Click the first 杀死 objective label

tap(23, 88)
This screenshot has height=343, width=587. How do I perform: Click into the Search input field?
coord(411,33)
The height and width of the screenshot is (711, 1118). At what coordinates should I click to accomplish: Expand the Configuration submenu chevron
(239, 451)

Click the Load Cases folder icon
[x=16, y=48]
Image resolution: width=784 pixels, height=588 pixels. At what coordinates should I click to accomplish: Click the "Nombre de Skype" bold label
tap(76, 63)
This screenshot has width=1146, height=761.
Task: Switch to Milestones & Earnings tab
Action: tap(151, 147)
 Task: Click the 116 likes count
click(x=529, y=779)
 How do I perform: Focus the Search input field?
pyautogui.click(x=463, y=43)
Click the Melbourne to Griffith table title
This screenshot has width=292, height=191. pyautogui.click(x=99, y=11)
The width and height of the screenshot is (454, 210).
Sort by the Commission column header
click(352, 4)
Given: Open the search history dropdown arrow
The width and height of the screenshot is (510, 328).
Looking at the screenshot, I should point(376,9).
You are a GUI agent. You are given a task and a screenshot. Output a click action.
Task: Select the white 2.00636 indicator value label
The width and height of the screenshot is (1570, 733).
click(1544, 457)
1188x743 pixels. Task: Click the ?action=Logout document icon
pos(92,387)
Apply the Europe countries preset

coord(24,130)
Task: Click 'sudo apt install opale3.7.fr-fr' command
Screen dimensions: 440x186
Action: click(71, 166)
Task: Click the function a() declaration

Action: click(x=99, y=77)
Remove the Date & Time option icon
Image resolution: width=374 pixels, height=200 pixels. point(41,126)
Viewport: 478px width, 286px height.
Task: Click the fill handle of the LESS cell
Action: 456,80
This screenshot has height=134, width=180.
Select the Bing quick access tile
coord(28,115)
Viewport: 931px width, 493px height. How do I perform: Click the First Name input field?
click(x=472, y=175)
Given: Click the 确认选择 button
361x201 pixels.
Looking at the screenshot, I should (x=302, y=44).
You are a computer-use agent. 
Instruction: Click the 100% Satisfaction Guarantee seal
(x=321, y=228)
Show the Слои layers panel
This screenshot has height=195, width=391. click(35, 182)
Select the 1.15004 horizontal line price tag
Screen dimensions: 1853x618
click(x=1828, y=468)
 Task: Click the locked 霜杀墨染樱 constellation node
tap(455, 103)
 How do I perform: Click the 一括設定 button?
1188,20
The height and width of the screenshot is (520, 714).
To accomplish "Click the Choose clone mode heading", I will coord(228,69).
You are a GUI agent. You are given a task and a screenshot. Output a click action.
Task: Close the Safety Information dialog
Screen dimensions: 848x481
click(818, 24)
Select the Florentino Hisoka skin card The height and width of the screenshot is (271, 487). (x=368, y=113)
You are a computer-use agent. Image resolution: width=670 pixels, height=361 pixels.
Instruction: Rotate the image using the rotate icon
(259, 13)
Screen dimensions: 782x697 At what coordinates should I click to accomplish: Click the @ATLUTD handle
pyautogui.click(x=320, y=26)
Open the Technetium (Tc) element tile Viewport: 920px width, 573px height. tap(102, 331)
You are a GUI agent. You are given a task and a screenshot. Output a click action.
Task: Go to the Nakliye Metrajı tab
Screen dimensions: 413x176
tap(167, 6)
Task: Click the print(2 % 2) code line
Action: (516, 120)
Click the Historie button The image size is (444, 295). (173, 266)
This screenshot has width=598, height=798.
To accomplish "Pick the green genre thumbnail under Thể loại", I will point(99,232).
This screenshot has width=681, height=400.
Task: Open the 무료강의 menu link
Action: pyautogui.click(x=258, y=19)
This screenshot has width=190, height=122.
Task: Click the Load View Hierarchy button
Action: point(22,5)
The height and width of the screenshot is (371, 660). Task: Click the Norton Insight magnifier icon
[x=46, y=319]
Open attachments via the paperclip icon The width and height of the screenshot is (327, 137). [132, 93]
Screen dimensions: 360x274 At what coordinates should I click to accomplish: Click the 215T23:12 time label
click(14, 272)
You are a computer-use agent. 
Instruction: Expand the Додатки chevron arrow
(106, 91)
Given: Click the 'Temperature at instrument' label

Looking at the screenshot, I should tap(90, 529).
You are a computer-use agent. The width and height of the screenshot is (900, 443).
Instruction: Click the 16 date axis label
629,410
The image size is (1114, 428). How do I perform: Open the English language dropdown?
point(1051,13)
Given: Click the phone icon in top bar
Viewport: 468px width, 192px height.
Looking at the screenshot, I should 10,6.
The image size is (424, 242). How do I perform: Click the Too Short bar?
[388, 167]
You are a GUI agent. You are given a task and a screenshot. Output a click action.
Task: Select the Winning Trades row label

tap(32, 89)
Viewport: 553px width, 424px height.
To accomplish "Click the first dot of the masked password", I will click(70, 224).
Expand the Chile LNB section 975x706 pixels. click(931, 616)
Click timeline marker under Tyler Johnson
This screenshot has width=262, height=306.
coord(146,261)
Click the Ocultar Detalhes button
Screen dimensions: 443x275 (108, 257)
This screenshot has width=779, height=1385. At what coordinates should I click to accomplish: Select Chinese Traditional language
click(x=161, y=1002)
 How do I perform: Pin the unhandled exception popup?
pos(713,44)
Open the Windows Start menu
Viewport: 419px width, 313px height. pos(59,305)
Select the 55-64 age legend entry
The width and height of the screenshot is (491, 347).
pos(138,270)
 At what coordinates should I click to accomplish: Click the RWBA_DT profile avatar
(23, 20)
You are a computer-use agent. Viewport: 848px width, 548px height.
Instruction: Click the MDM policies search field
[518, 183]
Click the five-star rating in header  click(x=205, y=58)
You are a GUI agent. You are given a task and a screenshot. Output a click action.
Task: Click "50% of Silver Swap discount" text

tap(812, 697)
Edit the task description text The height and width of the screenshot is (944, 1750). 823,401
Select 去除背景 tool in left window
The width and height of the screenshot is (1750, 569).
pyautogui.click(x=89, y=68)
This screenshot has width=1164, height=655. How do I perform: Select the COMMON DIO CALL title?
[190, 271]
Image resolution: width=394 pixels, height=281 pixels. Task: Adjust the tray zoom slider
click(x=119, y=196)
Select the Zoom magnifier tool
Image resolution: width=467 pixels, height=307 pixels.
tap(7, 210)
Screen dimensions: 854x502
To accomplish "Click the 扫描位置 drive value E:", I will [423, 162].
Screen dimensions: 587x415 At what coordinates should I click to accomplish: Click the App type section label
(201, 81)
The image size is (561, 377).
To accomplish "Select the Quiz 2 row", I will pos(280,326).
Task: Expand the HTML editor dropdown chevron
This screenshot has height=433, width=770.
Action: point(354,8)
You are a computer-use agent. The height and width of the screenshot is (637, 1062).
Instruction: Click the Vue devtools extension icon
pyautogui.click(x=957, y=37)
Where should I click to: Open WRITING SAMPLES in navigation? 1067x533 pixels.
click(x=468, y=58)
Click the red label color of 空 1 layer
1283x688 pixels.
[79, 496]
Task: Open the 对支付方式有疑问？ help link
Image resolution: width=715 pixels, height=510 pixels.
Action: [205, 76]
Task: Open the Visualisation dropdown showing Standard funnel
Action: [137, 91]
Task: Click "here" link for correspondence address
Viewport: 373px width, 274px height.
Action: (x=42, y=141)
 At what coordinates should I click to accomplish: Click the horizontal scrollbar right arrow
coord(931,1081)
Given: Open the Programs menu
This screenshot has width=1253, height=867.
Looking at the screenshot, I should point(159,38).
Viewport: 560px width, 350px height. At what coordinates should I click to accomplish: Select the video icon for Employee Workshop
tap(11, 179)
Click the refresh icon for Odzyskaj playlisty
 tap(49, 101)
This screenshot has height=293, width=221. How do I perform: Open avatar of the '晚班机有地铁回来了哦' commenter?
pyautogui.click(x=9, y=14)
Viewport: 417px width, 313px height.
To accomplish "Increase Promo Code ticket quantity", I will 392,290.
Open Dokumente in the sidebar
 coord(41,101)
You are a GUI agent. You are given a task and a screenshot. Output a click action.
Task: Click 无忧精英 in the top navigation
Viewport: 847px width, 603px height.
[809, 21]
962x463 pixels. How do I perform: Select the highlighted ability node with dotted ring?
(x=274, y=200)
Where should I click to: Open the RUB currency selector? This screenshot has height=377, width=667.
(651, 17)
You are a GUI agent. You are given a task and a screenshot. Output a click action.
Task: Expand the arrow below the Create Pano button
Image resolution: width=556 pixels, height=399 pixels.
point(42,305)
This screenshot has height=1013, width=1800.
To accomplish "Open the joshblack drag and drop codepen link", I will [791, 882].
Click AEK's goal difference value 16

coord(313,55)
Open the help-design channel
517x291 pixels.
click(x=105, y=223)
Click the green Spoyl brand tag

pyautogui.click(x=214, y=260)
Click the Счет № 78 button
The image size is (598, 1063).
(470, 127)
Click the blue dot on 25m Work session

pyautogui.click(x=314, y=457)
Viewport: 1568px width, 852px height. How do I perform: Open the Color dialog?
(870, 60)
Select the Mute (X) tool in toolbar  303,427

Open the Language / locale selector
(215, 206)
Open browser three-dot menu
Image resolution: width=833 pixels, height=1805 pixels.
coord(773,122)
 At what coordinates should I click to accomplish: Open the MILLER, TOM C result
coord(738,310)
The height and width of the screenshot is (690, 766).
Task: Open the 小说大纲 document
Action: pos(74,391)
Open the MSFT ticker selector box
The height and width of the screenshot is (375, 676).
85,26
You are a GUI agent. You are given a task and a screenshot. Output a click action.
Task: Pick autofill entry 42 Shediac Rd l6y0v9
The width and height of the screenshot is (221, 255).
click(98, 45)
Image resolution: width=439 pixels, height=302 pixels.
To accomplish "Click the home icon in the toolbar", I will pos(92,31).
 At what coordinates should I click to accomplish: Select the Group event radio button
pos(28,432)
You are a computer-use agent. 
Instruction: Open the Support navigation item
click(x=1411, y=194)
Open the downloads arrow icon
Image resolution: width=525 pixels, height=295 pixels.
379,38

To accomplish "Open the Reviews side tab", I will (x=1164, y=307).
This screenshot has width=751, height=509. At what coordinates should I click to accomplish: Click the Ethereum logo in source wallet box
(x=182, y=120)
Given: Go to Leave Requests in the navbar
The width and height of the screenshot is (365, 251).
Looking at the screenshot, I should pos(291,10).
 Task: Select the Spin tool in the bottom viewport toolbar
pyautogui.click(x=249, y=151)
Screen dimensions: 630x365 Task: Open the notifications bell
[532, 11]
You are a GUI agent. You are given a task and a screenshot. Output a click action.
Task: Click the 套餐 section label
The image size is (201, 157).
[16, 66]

What the task asks: Recast the lines from the one containing "1188x743 pixels. Task: Click" through the one containing "coord(28,115)" as a JSON list of strings, one string per line, with blank lines omitted.

Correct output:
[
  "1188x743 pixels. Task: Click the ?action=Logout document icon",
  "pos(92,387)",
  "Apply the Europe countries preset",
  "coord(24,130)",
  "Task: Click 'sudo apt install opale3.7.fr-fr' command",
  "Screen dimensions: 440x186",
  "Action: click(71, 166)",
  "Task: Click the function a() declaration",
  "Action: click(x=99, y=77)",
  "Remove the Date & Time option icon",
  "Image resolution: width=374 pixels, height=200 pixels. point(41,126)",
  "Viewport: 478px width, 286px height.",
  "Task: Click the fill handle of the LESS cell",
  "Action: 456,80",
  "This screenshot has height=134, width=180.",
  "Select the Bing quick access tile",
  "coord(28,115)"
]